Il n’est pas prévu, de manière générale, d’exempter de stage tous les praticiens qui auraient suivi une formation en psychologie ou orthopédagogie, éventuellement clinique, avant 2024. C’est donc à la lumière du libellé actuel de ces articles 68-1 et 68-2 de la loi de 2015 que mon administration a travaillé jusqu’à présent. Je prends toutefois acte de l’interprétation récemment donnée en commission de la Chambre par le ministre de la Santé publique et je ne manquerai pas de réexaminer la question en collaboration avec les services de mon administration.
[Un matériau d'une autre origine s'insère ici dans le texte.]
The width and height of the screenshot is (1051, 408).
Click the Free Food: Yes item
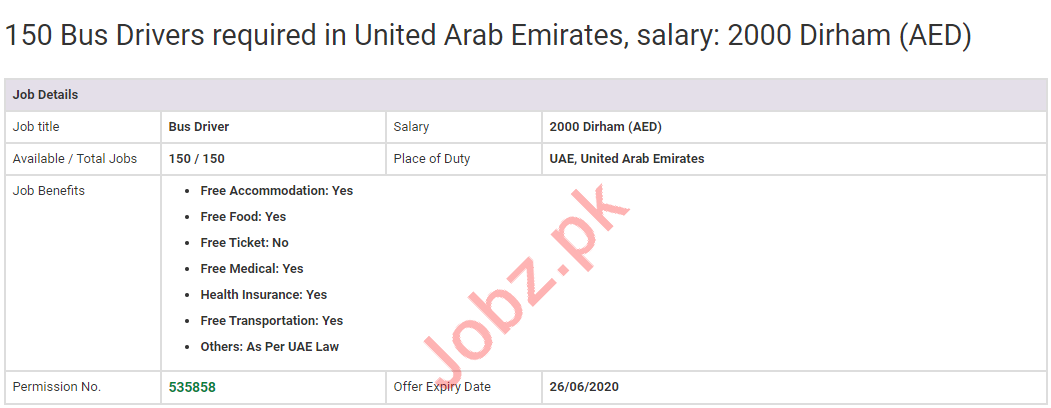point(243,217)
Il est essentiel de préciser qu’il faut obtenir l’agrément et le visa avant d’exercer en tant que psychologue clinicien ou orthopédagogue clinicien, car ces professions sont réglementées depuis le 1er septembre 2016 et que l’agrément est devenu obligatoire le 1er janvier 2020. L’agrément précède donc l’exercice. Ce rappel important permet d’éviter des quiproquos aux conséquences dommageables pour les personnes qui décideraient de pratiquer sans agrément.
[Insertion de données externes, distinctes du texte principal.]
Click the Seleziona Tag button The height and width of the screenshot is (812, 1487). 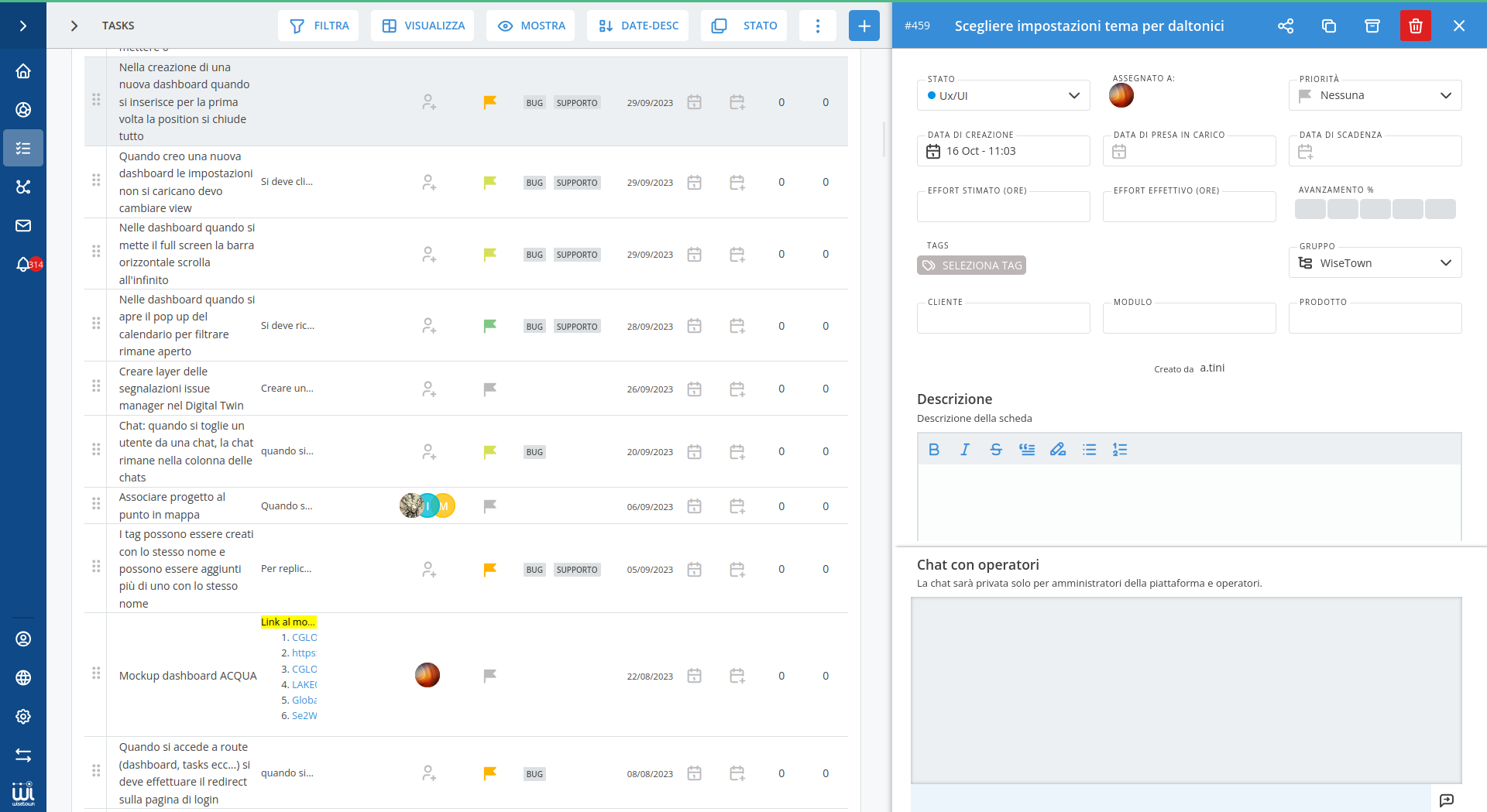[971, 266]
Enfin, vous avancez, Monsieur le Député, que plusieurs centaines de personnes sont actuellement privées d’un agrément. Il convient dès lors de clarifier le nombre de dossiers traités et les décisions favorables et défavorables. À ce jour, plus de 1 600 agréments de psychologues cliniciens ont été délivrés, contre 38 refus, soit seulement 2 % des dossiers. Ces décisions négatives se justifient au regard des critères d’agrément prévus à l’article 68-1 de la loi de 2015. Mon administration doit encore examiner 781 dossiers d’ici le quatrième trimestre 2023. Ces dossiers étant incomplets au niveau administratif, les demandeurs doivent fournir des documents complémentaires. Mes services veillent à résorber le retard de traitement constaté il y a plusieurs mois, notamment grâce à un équivalent temps plein (ETP) supplémentaire affecté au traitement de ces dossiers spécifiques. Quant à la situation des orthopédagogues cliniciens, tous les dossiers de demande d’agrément ont été traités. Chaque dossier a amené à un agrément.”

La situation de ces personnes est particulièrement compliquée. Nous pourrions débattre des chiffres qui me sont remontés du secteur, mais l’interprétation de l’administration de la Fédération Wallonie-Bruxelles est isolée depuis que le ministre fédéral de la Santé publique a clarifié les choses et que la Flandre est fidèle à l’esprit de la loi. Il est grand temps de
revoir cette position. J’entends l’ouverture de la Ministre et je me réjouis qu’elle soit déterminée à examiner cette question. J’espère que nous pourrons avancer dans ce dossier et trouver rapidement une solution à la situation de toutes ces personnes qui ne demandent qu’à exercer conformément à la réglementation.